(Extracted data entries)
*** Begin section ***

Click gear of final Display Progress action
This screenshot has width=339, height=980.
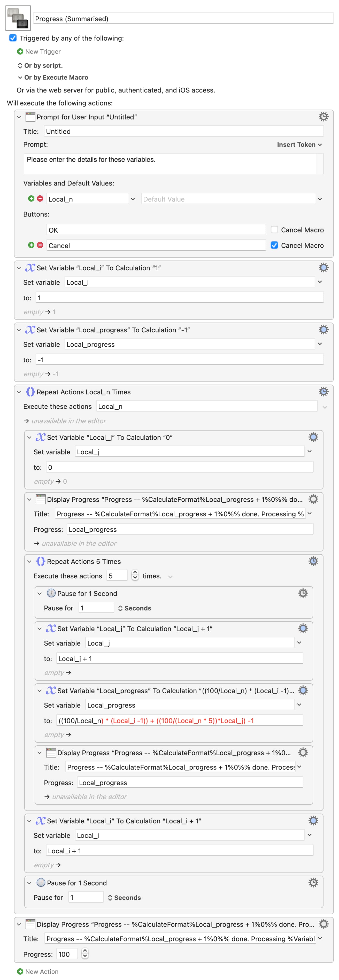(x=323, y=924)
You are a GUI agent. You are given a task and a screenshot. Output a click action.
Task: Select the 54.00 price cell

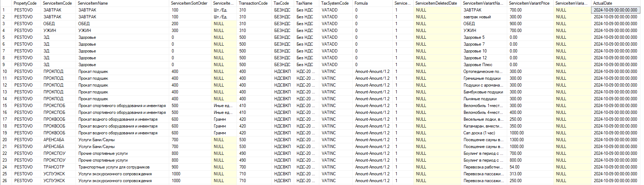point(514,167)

*** End section ***

Output all the entries exactly, minus any pictures.

Click gear of final Display Progress action
This screenshot has width=339, height=980.
(x=323, y=924)
You are a GUI agent. You are given a task and a screenshot. Output a click action.
Task: Select the 54.00 price cell

point(514,167)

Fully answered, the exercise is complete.